* _Exercise requirements_:
Among the lines below, keep only those from the one containing "Screen dimensions: 1456x817" through the one containing "Task: Choose the P1.9CR gearbox variant", and reproduce them exactly.

Data items
^^^^^^^^^^^^^^^^

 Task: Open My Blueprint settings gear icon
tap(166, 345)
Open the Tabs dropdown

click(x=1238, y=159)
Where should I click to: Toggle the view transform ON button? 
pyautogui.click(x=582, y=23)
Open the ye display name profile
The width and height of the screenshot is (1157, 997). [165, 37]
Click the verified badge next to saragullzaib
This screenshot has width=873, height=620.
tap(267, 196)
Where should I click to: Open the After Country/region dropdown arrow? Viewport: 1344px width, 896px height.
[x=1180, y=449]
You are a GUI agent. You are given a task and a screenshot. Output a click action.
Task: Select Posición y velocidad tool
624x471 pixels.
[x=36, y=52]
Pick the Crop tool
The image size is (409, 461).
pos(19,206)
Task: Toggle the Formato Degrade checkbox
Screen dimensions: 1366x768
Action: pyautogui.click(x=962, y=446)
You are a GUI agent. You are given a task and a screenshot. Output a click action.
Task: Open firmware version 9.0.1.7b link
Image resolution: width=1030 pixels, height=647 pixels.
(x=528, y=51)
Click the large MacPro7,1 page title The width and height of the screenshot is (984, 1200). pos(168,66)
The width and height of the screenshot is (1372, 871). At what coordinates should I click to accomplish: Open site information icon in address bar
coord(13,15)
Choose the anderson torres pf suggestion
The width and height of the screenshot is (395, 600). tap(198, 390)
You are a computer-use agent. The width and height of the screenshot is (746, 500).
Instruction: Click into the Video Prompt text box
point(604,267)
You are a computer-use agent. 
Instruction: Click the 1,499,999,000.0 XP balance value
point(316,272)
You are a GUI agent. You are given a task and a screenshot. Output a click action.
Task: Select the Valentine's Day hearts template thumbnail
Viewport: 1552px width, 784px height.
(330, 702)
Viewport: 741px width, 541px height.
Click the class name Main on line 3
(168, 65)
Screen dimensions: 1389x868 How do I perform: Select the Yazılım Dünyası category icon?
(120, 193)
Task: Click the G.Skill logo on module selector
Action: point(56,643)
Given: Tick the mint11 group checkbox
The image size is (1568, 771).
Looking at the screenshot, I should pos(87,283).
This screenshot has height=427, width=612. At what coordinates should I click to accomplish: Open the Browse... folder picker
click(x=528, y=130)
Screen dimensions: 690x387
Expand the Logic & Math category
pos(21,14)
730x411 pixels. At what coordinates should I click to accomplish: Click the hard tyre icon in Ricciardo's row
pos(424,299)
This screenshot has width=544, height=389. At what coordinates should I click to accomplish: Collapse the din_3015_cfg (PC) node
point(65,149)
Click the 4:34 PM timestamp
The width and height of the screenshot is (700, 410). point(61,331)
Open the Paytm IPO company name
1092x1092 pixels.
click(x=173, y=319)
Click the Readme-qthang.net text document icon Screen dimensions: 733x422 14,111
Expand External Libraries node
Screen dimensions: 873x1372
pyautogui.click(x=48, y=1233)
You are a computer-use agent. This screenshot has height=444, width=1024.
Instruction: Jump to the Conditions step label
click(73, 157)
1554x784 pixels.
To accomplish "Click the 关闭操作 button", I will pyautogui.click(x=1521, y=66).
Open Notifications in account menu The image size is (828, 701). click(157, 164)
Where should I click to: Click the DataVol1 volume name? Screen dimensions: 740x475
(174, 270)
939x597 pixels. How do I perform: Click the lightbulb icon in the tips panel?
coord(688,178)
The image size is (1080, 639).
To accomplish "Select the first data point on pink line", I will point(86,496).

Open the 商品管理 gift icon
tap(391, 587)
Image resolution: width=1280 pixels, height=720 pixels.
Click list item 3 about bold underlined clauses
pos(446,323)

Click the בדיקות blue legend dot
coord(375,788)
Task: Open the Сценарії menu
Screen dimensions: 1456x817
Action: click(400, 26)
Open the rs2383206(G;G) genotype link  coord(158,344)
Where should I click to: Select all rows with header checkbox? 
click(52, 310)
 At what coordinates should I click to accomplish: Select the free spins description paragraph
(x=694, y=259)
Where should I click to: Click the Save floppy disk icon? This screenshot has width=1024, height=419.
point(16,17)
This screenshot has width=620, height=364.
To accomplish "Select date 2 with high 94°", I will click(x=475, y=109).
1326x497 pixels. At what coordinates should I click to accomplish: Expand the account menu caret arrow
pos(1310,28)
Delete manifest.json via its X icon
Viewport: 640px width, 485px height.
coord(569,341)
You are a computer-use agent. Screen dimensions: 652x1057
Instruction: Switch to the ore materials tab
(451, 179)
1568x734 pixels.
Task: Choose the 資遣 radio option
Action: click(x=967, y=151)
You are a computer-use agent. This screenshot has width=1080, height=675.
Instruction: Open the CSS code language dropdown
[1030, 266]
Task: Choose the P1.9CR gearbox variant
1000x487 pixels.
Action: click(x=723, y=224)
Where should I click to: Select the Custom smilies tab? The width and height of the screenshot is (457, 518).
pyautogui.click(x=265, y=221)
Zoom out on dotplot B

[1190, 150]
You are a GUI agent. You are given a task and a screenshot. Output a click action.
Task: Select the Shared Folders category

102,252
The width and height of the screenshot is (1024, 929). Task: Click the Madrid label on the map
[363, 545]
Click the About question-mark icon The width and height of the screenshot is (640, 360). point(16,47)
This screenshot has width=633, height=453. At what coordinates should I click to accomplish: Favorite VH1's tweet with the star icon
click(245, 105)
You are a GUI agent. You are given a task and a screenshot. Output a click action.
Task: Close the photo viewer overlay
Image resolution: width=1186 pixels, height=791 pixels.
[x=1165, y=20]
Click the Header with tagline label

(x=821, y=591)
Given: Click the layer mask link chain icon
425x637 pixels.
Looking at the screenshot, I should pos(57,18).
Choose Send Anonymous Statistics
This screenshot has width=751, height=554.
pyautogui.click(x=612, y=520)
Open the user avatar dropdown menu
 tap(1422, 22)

^^^^^^^^^^^^^^^^

* _Finished exercise_:
Screen dimensions: 1456x817
Action: click(400, 26)
Open the rs2383206(G;G) genotype link  coord(158,344)
Where should I click to: Select all rows with header checkbox? 
click(52, 310)
 At what coordinates should I click to accomplish: Select the free spins description paragraph
(x=694, y=259)
Where should I click to: Click the Save floppy disk icon? This screenshot has width=1024, height=419.
point(16,17)
This screenshot has width=620, height=364.
To accomplish "Select date 2 with high 94°", I will click(x=475, y=109).
1326x497 pixels. At what coordinates should I click to accomplish: Expand the account menu caret arrow
pos(1310,28)
Delete manifest.json via its X icon
Viewport: 640px width, 485px height.
coord(569,341)
You are a computer-use agent. Screen dimensions: 652x1057
Instruction: Switch to the ore materials tab
(451, 179)
1568x734 pixels.
Task: Choose the 資遣 radio option
Action: click(x=967, y=151)
You are a computer-use agent. This screenshot has width=1080, height=675.
Instruction: Open the CSS code language dropdown
[1030, 266]
Task: Choose the P1.9CR gearbox variant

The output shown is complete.